Dataset entries

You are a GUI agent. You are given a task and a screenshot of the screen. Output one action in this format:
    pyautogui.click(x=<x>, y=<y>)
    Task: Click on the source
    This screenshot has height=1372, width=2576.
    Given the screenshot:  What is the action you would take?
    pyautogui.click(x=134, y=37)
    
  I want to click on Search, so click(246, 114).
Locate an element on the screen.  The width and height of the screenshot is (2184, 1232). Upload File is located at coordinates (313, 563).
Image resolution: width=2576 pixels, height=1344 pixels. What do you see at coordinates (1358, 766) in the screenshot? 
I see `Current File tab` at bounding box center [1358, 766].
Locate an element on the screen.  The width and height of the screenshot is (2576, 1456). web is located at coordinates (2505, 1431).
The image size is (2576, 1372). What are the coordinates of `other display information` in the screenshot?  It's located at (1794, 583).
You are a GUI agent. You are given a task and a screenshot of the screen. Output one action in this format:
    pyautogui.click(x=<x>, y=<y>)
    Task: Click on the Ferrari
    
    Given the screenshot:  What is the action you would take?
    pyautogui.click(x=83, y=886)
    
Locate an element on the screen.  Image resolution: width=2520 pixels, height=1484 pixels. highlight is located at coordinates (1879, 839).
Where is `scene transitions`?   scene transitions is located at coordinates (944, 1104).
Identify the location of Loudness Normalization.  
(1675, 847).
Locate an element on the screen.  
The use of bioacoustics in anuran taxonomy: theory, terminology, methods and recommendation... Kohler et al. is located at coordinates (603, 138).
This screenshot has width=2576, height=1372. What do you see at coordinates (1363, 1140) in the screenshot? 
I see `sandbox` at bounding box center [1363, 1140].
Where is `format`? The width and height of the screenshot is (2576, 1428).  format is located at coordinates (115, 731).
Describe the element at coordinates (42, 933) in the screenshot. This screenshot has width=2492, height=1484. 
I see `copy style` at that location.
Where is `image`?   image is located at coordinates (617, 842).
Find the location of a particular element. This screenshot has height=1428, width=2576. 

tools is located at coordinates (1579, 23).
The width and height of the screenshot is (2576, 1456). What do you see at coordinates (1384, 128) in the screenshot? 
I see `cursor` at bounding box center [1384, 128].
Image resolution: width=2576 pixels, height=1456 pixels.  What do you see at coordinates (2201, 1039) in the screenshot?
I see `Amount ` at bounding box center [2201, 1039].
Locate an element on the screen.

Work to be completed. Rewrite the stretch from the start of the records through the line containing "I want to click" as a Markdown table with the columns Row and Line, one numbered row per line and blank lines omitted.

Written solution.
| Row | Line |
|---|---|
| 1 | You are a GUI agent. You are given a task and a screenshot of the screen. Output one action in this format: |
| 2 |     pyautogui.click(x=<x>, y=<y>) |
| 3 |     Task: Click on the source |
| 4 |     This screenshot has height=1372, width=2576. |
| 5 |     Given the screenshot:  What is the action you would take? |
| 6 |     pyautogui.click(x=134, y=37) |
| 7 |   I want to click on Search, so click(246, 114). |